I’m frustrated. I feel that I’m still being shamed for dating. Had I been straight, would she be thinking the same way? I care about my sister but do not seek validation from her — but it also feels like I do because she’s the only one in the family who knows I’m gay. Am I not cutting her enough slack? Because who knows, maybe she’ll be warmer in different circumstances?
I want to have my love in the light, like most. How do I deal with my sister’s looming judgment toward my gay life?
Here and queer,
You seem to have confused expectations of your sister (let’s call her Alma). When you first came out to her she was apparently supportive yet when you told her about your first girlfriend you felt shamed. You chose to attribute this to her unspoken disapproval of your dating style, which was different to her (Christian) way and you decided not to share any more with her.
Now you have a new relationship and decided to introduce Alma to your girlfriend. Despite the previous shame and despite your decision not to share further with Alma, you went ahead without any warning and now you say you are surprised that she reacted coldly.
Surely the only surprise here is why you thought that she would react differently. After all, you had stopped confiding in her, believes that she disapproves generally, and you made no effort to prepare her to meet your girlfriend. Instead, you simply confronted her out of the blue and expected her to react positively.
As for the future, perhaps a better way forward would be to keep Alma informed occasionally and casually about how your relationship is progressing until she becomes more used to it. When (if) that day comes, you can then arrange another meeting and take it from there. In other words, take small steps towards your goal. Please write again and tell us how it is going.
Thank you very much for your letter. In answer to your question, “How do I deal with my sister’s looming judgment toward my gay life?” I suggest you consider the following:
- Mr. Baer’s suggestion re: keeping her informed occasionally and then more often and hopefully more honestly when you sense a smidgeon of “acceptance;”
- Ask yourself if you are second-guessing her (like every time you hypothesize reasons for her behavior). Maybe you’re right about her, but then again, maybe you’re not.

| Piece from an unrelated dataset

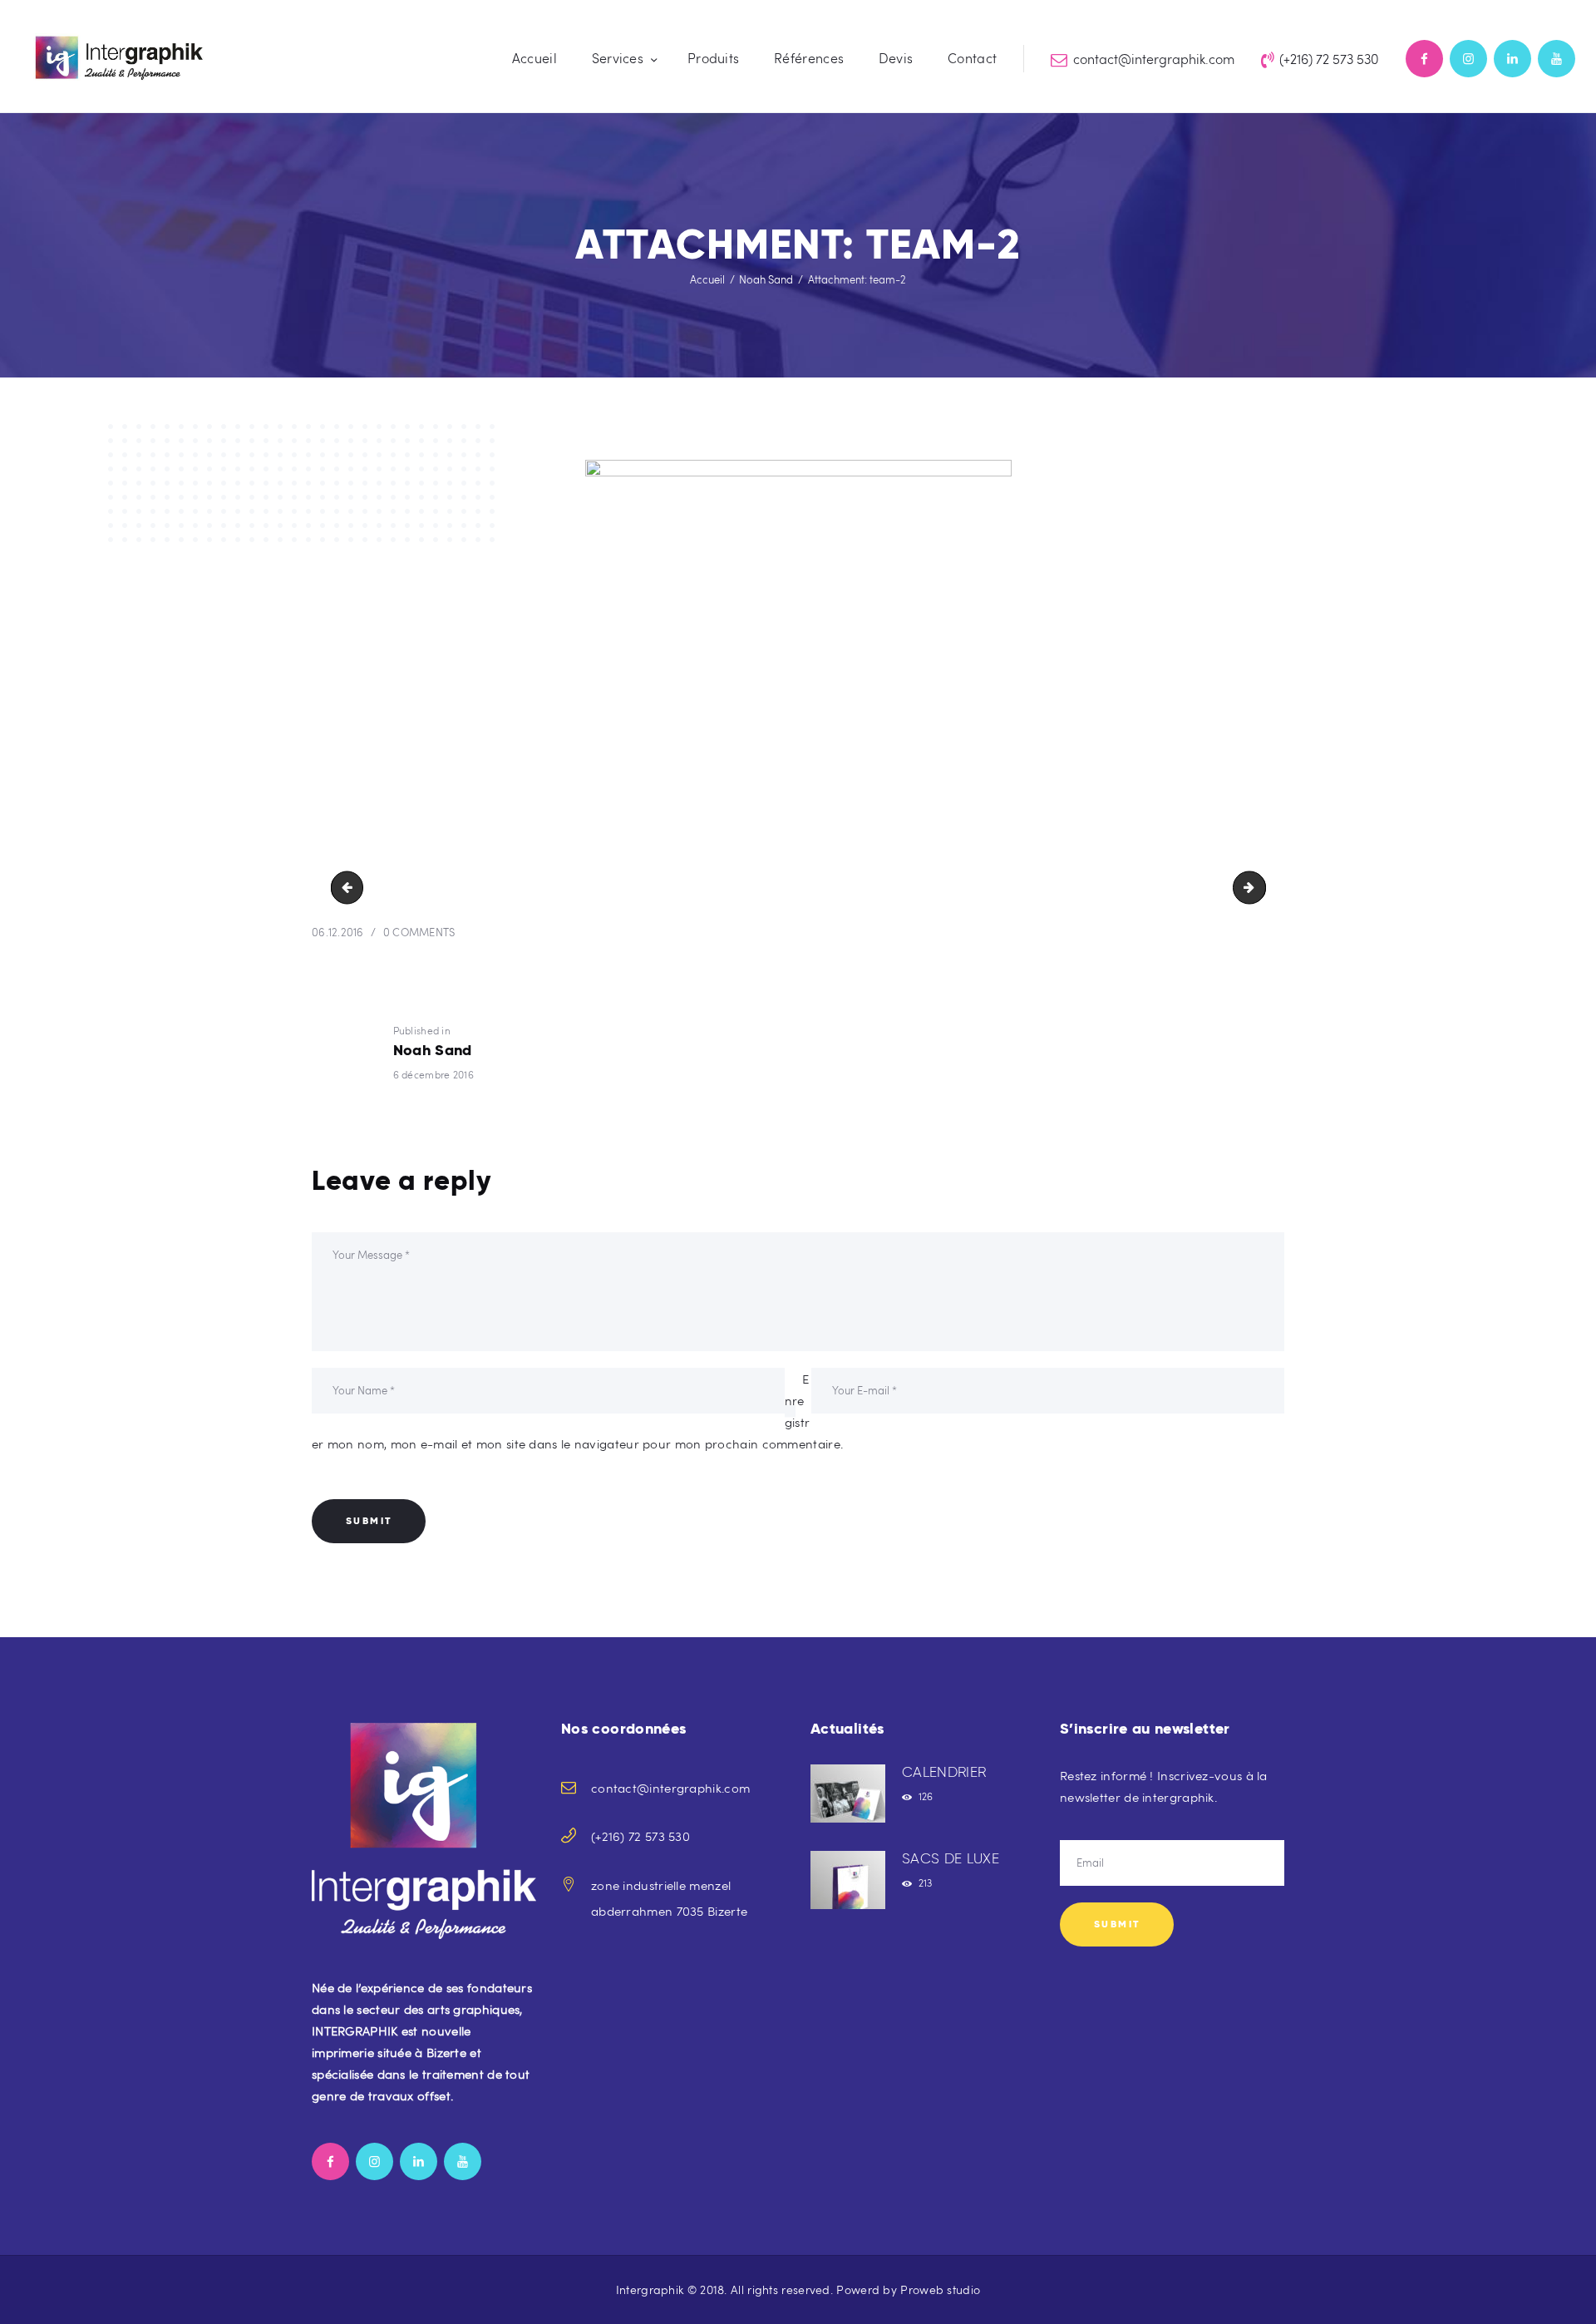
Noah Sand (766, 279)
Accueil (707, 279)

Take a risk by sharing how you’ve interpreted her behavior towards your girlfriend and ask her if these interpretations are accurate.
- In my clinical experience, she may have other reasons for her behavior, and it isn’t not accepting your lifestyle. There are other possible reasons (but not necessarily hers – which is why more open conversation with her is vital BUT only if you feel safe self-disclosing).
For one, she might be worrying that she may not be doing what ates (older sisters) are “supposed to do; that her “accepting” your “lesbian ways” and not taking a “hard line”will encourage you even more (silly, but sometimes people feel this way).
For another, she might be worried she is breaking her Church’s tenets, which she takes seriously.
Finally, there may be a lack of awareness about how her behavior sends messages of disapproval, lack of acceptance (and then later, even JOY) of your love life, etc. When (if) she becomes more aware, she may take pains to ensure she comes across as delighting in your love now being in the light.
- Finding your own tribe and accepting that sometimes your friends are more your family than your biological one. If you don’t have everything riding on how your sister accepts you, you will probably send that message to her, thus making her feel more relaxed, less pressured. That too helps in making self disclosure easier for you both.
Again, I realize all these suggestions are more easily said than done, but if your sister’s acceptance is important to you, I hope you consider trying some of them.